Directions
Pictures aside, reproduce exactly each line from the one holding "Open the search magnifier in editor toolbar" through the last line of the material, both ends included.

Dataset records

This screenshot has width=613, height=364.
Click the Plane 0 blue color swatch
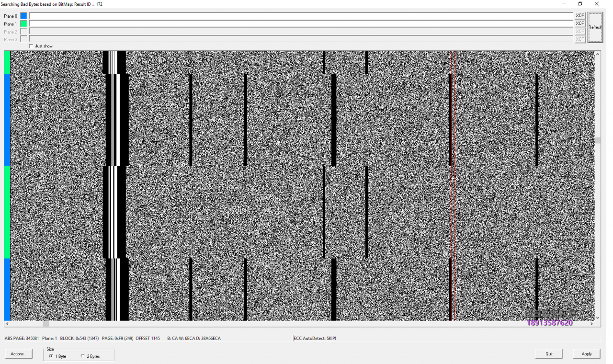click(23, 16)
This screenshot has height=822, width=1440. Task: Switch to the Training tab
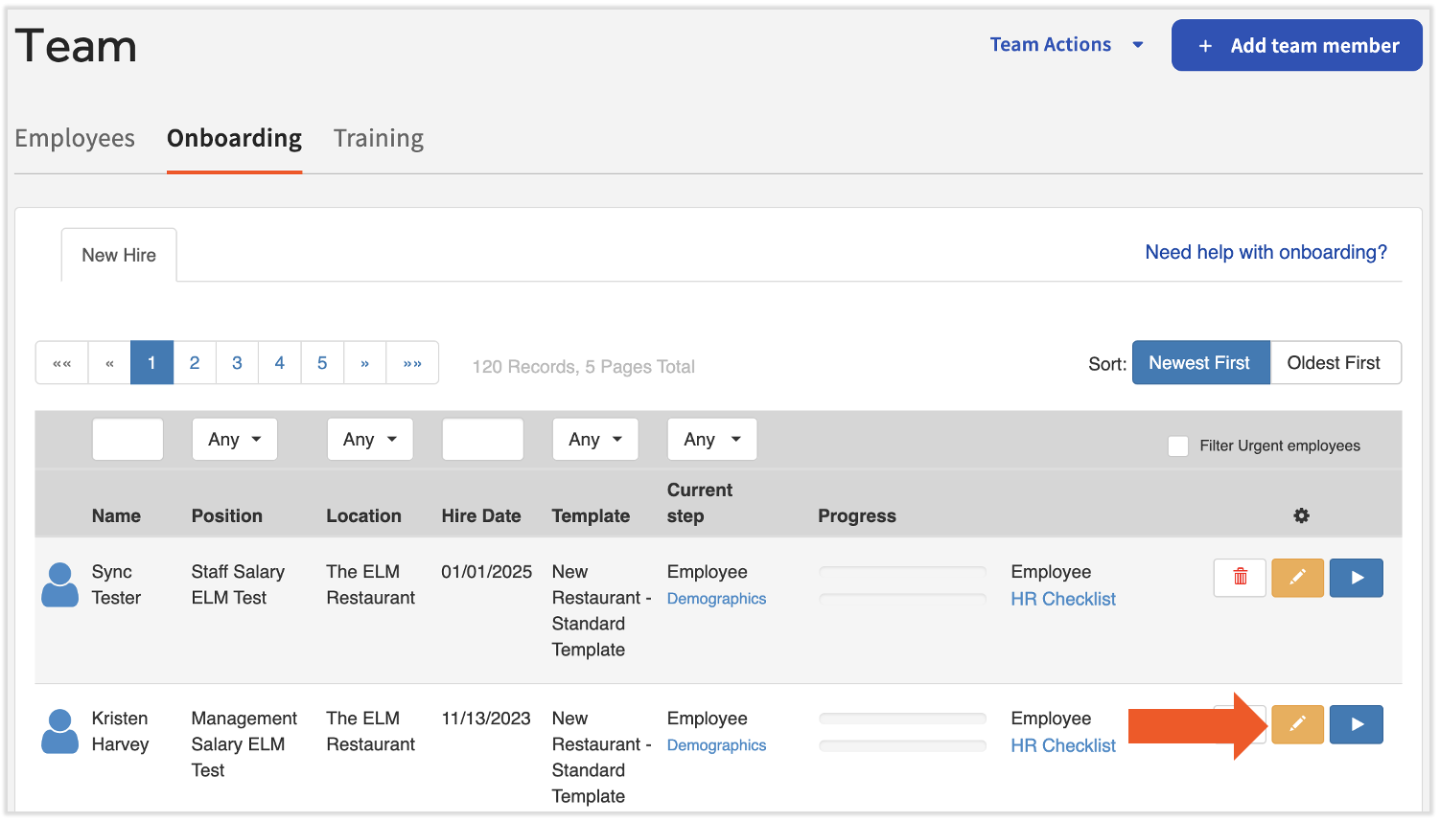coord(378,138)
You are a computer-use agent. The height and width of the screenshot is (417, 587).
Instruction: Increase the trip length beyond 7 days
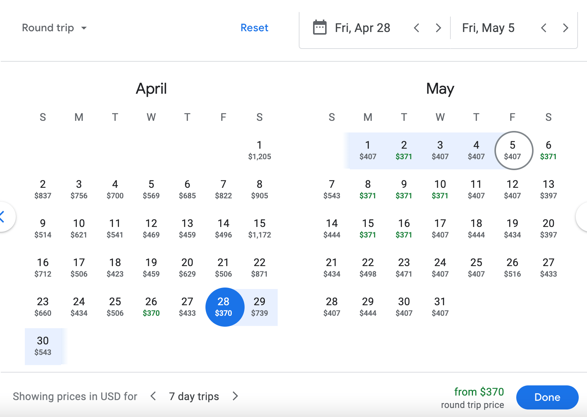click(235, 396)
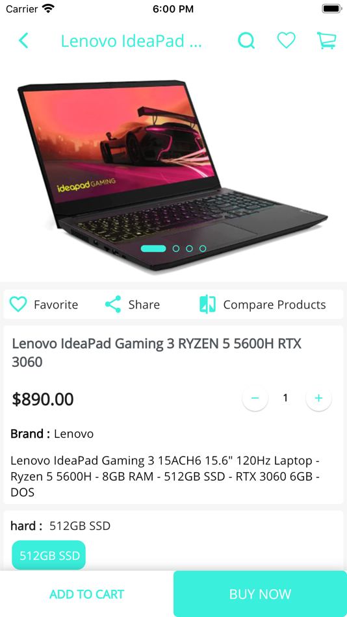Open search with the magnifier icon
Image resolution: width=347 pixels, height=617 pixels.
tap(246, 40)
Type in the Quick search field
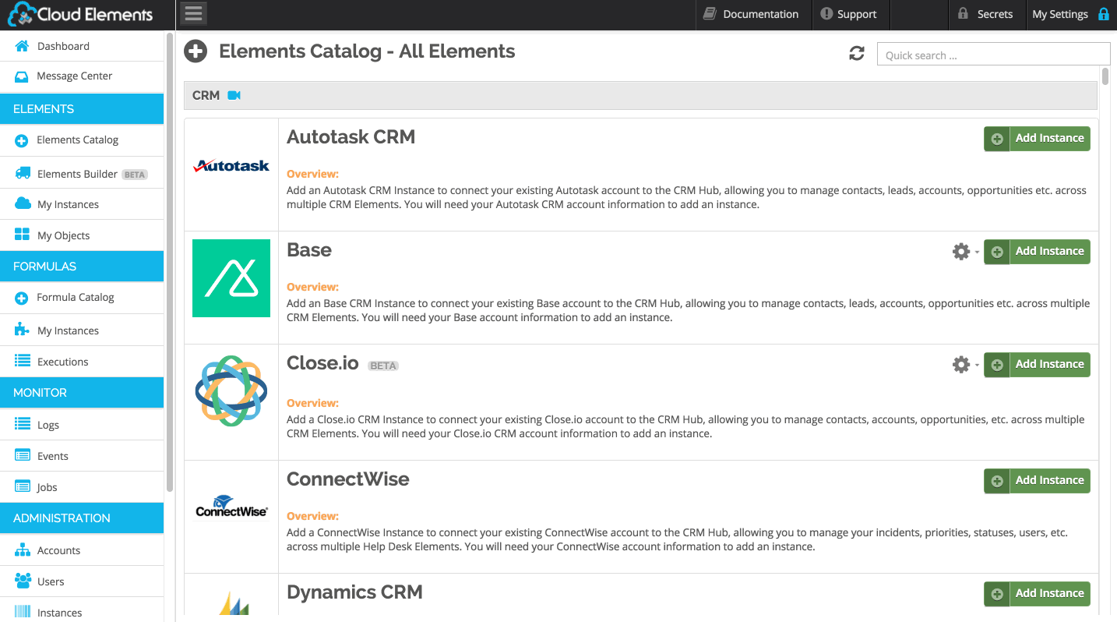Viewport: 1117px width, 622px height. tap(992, 55)
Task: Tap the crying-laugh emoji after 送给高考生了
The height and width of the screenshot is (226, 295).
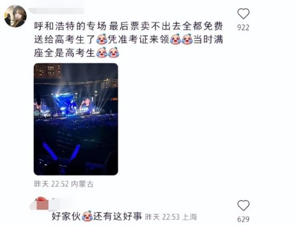Action: point(102,39)
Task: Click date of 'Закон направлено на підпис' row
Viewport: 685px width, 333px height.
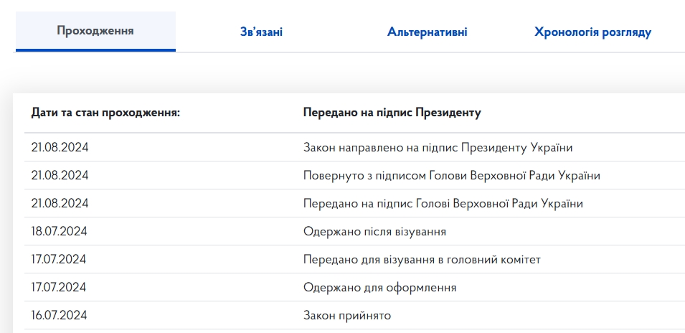Action: tap(59, 147)
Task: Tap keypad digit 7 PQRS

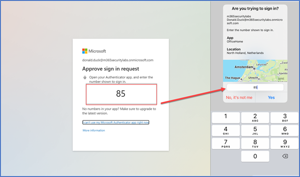Action: 226,143
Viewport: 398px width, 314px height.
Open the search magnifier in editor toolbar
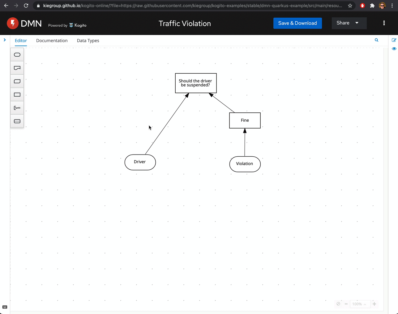pos(376,40)
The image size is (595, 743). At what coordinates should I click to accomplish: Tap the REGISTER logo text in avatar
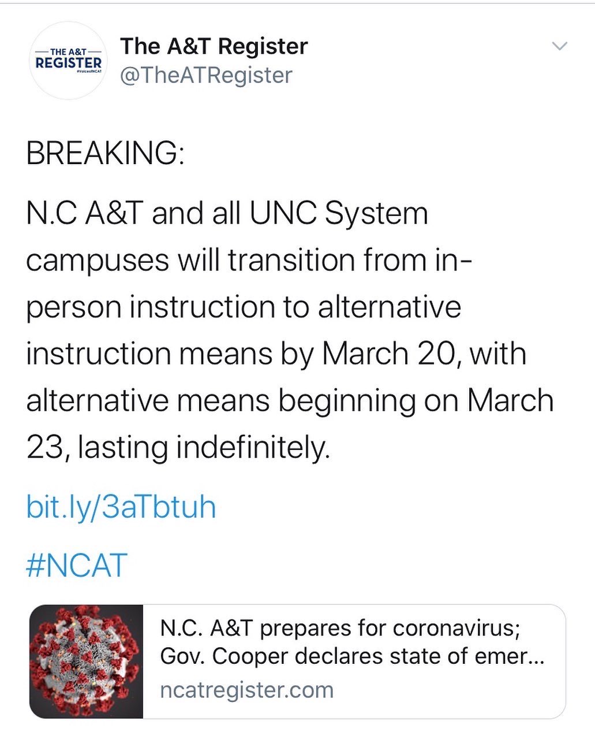(x=69, y=62)
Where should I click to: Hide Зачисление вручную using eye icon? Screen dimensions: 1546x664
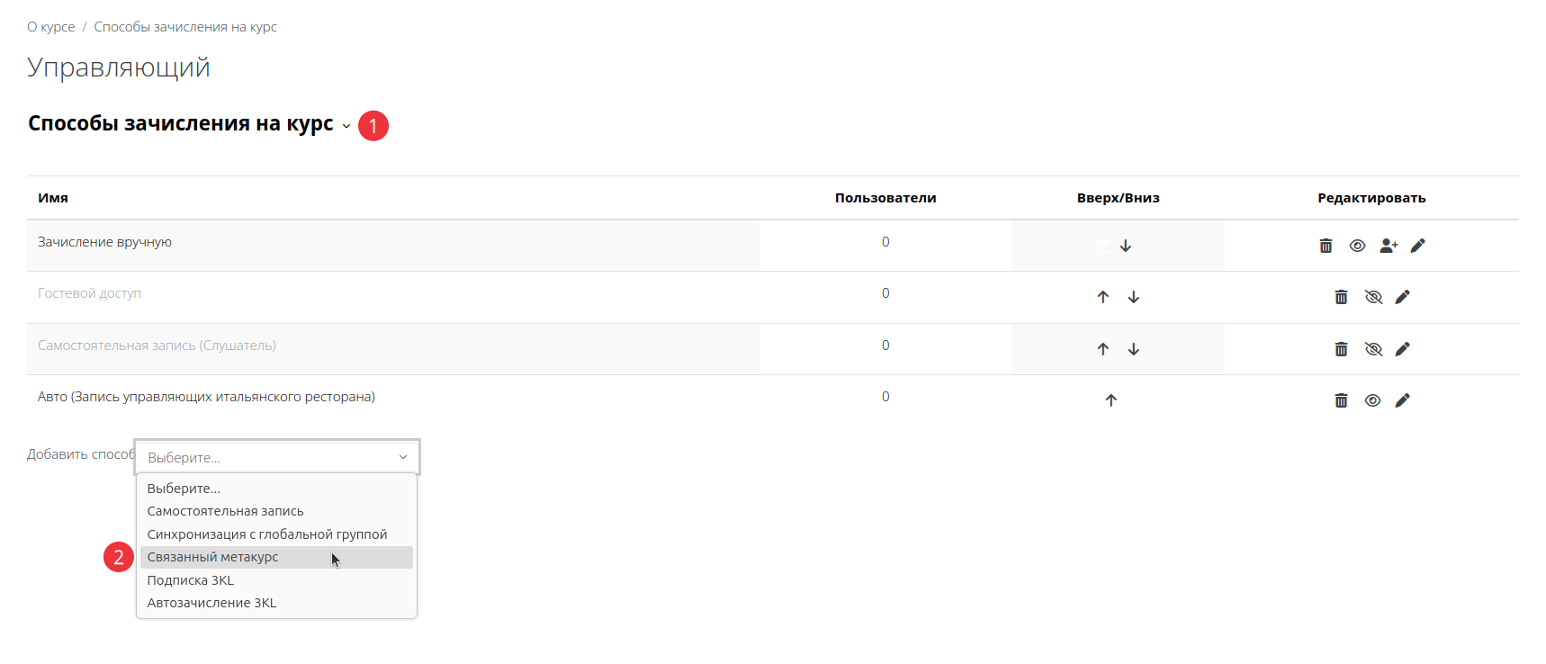click(x=1357, y=246)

Final answer
Open the search magnifier in editor toolbar
pos(376,40)
The image size is (595, 743). At what coordinates should I click to accomplish: Tap the REGISTER logo text in avatar
(x=69, y=62)
Where should I click to: Hide Зачисление вручную using eye icon? Screen dimensions: 1546x664
click(x=1357, y=246)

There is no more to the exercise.